Danish agriculture colleges (17 in Denmark) are independent private institutions. Most of the Danish agriculture colleges (13 represented) are organized under “Danske Landbrugsskoler” . This organization takes care of the educational policy interests of agricultural schools, and strengthens networking and cooperation between schools in the educational, academic, and institutional areas. However, teachers in swine husbandry are also organized under the so-called “Hyo-academy.” The Danish Agriculture & Food Council  facilitates this academy with 17 agricultural colleges represented. Four schools from the “Hyo-academy” volunteered to participate in this study. The study was conducted from January 2017 to March 2017. During this period, new students began the 20 weeks “Basic Course Two” in general husbandry at all colleges. All schools follow the same program over the year. For the majority of students, this was their first experience with farming animals and agriculture in general.
Multiple choice test scores were used to calculate the sample size. The difference in means was set to two points and the standard deviation was set to four. Using a confidence level of 95% and power of 80% the necessary size of each group was calculated to 63 students, giving a total of 189 students in the study. The inclusion criterion for the colleges was a minimum of 21 students enrolled in the class. The college should also be able to facilitate partitioning of students into three groups throughout the study period. Partitioning was done with respect to the existing curriculum, in collaboration with the course coordinator from each school, to maximize randomization of the groups. In two of the schools, students were partitioned into three independent classes. In the two other schools, the students were partitioned within the class. Each college was requested to facilitate classroom instruction and hands-on instruction. The investigator administered the virtual simulation experience at all schools. One week after exposure, all students were tested with the multiple-choice test and the self-efficacy questionnaire. All answers were obtained with all students gathered in one room. Oral instruction was given in how to fill out the questionnaire. A written description was also provided. The questionnaire was administered in paper forms. Students returned the questionnaire after answering and left the room. The questionnaire was constructed in three modules. The first module determined demographical information by means of closed questions: gender, age, experience in swine production, and gaming behaviour. Finally, students were asked in an open question to state their favourite digital game. The second module was the multiple-choice test, and the third module was the perceived self-efficacy evaluation.
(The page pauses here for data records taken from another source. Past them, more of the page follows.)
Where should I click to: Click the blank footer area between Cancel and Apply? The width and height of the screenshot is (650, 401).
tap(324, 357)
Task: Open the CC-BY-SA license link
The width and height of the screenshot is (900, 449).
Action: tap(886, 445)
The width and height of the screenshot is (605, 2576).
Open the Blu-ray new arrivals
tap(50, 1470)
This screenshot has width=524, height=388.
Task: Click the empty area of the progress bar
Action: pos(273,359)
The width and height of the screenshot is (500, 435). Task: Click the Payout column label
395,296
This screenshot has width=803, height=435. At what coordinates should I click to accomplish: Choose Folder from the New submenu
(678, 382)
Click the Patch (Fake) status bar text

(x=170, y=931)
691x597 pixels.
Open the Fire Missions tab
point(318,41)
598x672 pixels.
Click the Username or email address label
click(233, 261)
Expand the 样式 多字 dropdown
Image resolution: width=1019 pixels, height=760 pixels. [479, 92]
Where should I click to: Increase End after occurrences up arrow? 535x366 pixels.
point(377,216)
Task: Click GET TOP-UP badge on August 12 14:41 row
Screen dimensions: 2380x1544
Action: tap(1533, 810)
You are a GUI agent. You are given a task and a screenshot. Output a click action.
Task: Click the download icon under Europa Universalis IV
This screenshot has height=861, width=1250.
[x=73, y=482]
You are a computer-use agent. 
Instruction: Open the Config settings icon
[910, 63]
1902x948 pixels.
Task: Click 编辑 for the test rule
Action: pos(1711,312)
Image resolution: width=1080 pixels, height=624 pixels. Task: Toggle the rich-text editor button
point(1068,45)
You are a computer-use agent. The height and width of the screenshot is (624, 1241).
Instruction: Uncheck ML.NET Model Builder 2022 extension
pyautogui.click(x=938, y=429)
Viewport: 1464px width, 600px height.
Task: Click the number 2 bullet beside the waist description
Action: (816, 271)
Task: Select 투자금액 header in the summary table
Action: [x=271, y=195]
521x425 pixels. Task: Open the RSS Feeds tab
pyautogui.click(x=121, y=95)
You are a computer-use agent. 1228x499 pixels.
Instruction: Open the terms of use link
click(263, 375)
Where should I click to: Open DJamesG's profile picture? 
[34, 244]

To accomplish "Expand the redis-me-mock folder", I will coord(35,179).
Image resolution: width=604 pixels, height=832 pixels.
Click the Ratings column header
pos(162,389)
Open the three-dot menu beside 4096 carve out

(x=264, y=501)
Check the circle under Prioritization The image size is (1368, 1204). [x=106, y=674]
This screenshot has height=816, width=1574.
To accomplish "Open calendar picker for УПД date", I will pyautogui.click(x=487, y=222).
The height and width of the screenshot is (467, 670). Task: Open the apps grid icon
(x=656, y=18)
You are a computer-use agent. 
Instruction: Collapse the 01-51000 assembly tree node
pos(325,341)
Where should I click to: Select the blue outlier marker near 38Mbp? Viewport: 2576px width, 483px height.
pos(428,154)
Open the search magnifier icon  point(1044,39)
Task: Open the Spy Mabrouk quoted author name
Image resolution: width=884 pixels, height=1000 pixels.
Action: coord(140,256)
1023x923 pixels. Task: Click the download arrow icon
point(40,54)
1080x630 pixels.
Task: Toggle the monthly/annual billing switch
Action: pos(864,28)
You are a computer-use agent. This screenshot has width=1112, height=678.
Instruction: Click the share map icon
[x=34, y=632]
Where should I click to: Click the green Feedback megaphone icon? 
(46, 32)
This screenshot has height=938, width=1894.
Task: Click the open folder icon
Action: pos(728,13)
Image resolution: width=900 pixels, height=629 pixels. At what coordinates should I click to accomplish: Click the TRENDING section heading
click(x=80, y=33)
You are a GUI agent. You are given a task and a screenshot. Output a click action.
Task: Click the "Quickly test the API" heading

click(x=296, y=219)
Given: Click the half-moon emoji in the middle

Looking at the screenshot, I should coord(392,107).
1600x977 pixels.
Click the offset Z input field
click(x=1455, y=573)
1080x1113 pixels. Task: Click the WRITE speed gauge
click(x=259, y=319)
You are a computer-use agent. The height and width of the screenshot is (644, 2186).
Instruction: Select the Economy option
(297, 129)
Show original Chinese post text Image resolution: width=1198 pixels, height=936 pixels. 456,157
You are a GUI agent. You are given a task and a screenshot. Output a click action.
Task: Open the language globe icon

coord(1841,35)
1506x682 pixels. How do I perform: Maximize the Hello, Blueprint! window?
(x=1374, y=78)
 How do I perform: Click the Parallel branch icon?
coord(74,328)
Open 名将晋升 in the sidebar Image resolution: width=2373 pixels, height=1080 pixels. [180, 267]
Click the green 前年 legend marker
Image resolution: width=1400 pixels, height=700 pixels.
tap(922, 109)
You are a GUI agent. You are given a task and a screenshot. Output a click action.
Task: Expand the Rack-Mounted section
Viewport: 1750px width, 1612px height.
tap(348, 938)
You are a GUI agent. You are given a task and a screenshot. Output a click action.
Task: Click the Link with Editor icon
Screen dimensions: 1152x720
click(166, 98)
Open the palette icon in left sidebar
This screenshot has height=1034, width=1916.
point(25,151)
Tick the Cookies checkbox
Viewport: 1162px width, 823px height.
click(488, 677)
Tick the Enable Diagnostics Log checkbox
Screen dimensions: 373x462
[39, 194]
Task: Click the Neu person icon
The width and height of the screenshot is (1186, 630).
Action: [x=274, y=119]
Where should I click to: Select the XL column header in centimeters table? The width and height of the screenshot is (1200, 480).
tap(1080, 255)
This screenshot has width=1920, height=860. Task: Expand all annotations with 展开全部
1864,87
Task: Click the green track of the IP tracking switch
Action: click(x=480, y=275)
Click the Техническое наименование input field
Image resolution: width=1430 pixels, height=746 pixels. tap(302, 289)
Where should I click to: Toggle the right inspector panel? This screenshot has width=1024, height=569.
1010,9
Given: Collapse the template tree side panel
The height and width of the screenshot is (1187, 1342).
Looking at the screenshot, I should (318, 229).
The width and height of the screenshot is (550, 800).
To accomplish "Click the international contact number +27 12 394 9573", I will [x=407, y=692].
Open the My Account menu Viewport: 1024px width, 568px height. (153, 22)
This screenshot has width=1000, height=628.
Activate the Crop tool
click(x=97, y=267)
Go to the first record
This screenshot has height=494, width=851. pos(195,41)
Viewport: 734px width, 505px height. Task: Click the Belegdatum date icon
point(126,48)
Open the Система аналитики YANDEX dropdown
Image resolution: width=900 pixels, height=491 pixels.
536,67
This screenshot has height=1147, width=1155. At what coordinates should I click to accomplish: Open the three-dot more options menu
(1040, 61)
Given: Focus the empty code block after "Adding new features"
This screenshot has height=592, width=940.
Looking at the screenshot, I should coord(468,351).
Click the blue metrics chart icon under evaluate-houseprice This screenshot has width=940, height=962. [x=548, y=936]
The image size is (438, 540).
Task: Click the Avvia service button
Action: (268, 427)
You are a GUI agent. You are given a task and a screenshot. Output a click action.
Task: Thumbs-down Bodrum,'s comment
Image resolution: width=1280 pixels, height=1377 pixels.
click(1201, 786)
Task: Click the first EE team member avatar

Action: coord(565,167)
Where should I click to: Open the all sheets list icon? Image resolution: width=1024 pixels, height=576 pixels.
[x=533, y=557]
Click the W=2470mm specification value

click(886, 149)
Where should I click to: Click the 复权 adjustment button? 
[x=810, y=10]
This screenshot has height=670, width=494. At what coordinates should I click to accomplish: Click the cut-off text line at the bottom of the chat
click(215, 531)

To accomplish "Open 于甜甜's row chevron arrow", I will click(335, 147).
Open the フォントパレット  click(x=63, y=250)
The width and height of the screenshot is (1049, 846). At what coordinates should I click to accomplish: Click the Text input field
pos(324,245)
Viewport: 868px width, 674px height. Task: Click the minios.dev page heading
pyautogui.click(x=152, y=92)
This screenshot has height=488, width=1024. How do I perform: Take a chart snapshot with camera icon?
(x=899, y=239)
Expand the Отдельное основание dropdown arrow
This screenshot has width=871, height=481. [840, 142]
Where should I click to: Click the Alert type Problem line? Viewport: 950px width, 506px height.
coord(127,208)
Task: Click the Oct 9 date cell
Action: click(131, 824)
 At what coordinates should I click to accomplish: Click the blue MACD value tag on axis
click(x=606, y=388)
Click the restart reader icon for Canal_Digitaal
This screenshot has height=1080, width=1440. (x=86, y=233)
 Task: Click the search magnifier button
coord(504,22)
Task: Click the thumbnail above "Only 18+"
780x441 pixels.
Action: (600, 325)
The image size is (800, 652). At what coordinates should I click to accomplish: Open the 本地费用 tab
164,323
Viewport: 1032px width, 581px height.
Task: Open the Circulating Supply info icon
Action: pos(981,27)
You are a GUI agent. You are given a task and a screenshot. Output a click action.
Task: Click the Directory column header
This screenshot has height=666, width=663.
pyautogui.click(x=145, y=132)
The data was anonymized and entered into Microsoft® Excel® for Mac 2011 and exported into statistical software R-studio version 1.1.383. A descriptive analysis was initially performed using different plot and summary statistics. The summarized average test score from the multiple-choice test was tested for statistical differences between study-groups using a univariable ANOVA-test. Differences between standard deviation (SD) were tested using an F test. Next, a multivariable model was constructed with the outcome test score and tested against all predictive variables (school, study group, age, sex, experience, background, play behaviour, farm simulator). Backwards elimination was performed using Akaike’s Information Criterion (AIC) test. Each skill in the perceived self-efficacy questionnaire was tested for statistical difference between study groups using the Kruskal-Wallis test. This test has the limitation of being unable to distinguish between groups that differ. Therefore, if statistical differences were found, the Wilcoxon signed-rank test was used to identify which groups differed from others. If respondents had marked two numbers in the self-efficacy questionnaire, the score was rounded down to the closest whole number. The level of significance was set to 95% in all analyses.